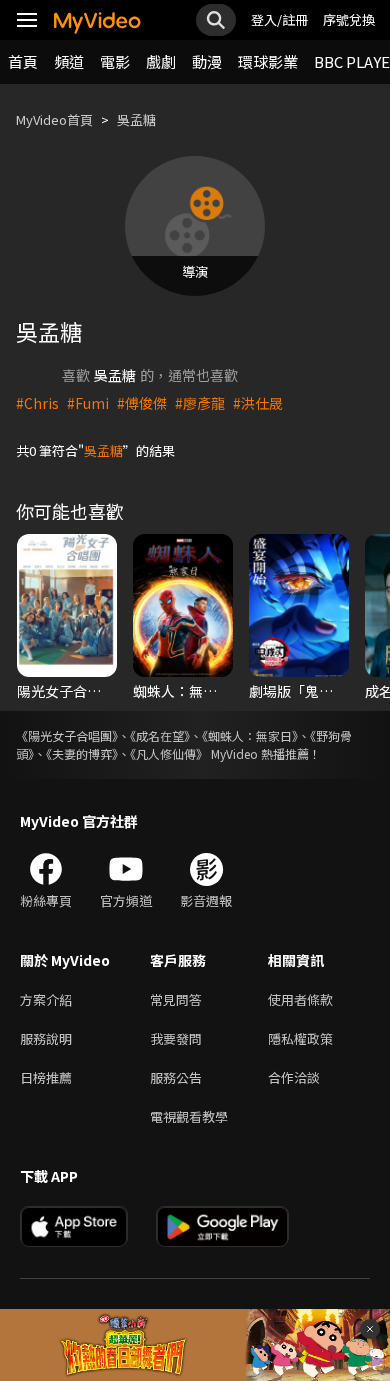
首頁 (23, 61)
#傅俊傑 (142, 403)
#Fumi (88, 403)
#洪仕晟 (258, 403)
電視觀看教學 (189, 1116)
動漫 (207, 61)
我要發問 (176, 1038)
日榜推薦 (46, 1077)
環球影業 (268, 61)
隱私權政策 (300, 1038)
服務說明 (46, 1038)
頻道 (69, 61)
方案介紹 (46, 999)
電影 (115, 61)
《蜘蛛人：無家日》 (250, 735)
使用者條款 (300, 999)
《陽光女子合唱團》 (67, 735)
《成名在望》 (160, 735)
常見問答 (176, 999)
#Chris (37, 403)
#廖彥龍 (200, 403)
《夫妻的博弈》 (82, 753)
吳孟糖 (136, 119)
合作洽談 (294, 1077)
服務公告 (176, 1077)
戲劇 (161, 61)
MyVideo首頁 (54, 119)
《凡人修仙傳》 (169, 753)
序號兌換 (349, 19)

###

TASK GOAL
Each record above is to be returned unchanged, while any picture it holds stays out.

WORKED SOLUTION
首頁 (23, 61)
#傅俊傑 (142, 403)
#Fumi (88, 403)
#洪仕晟 (258, 403)
電視觀看教學 (189, 1116)
動漫 (207, 61)
我要發問 (176, 1038)
日榜推薦 (46, 1077)
環球影業 (268, 61)
隱私權政策 (300, 1038)
服務說明 (46, 1038)
頻道 (69, 61)
方案介紹 (46, 999)
電影 (115, 61)
《蜘蛛人：無家日》 (250, 735)
使用者條款 (300, 999)
《陽光女子合唱團》 (67, 735)
《成名在望》 (160, 735)
常見問答 (176, 999)
#Chris (37, 403)
#廖彥龍 (200, 403)
《夫妻的博弈》 (82, 753)
吳孟糖 (136, 119)
合作洽談 (294, 1077)
服務公告 (176, 1077)
戲劇 (161, 61)
MyVideo首頁 (54, 119)
《凡人修仙傳》 (169, 753)
序號兌換 (349, 19)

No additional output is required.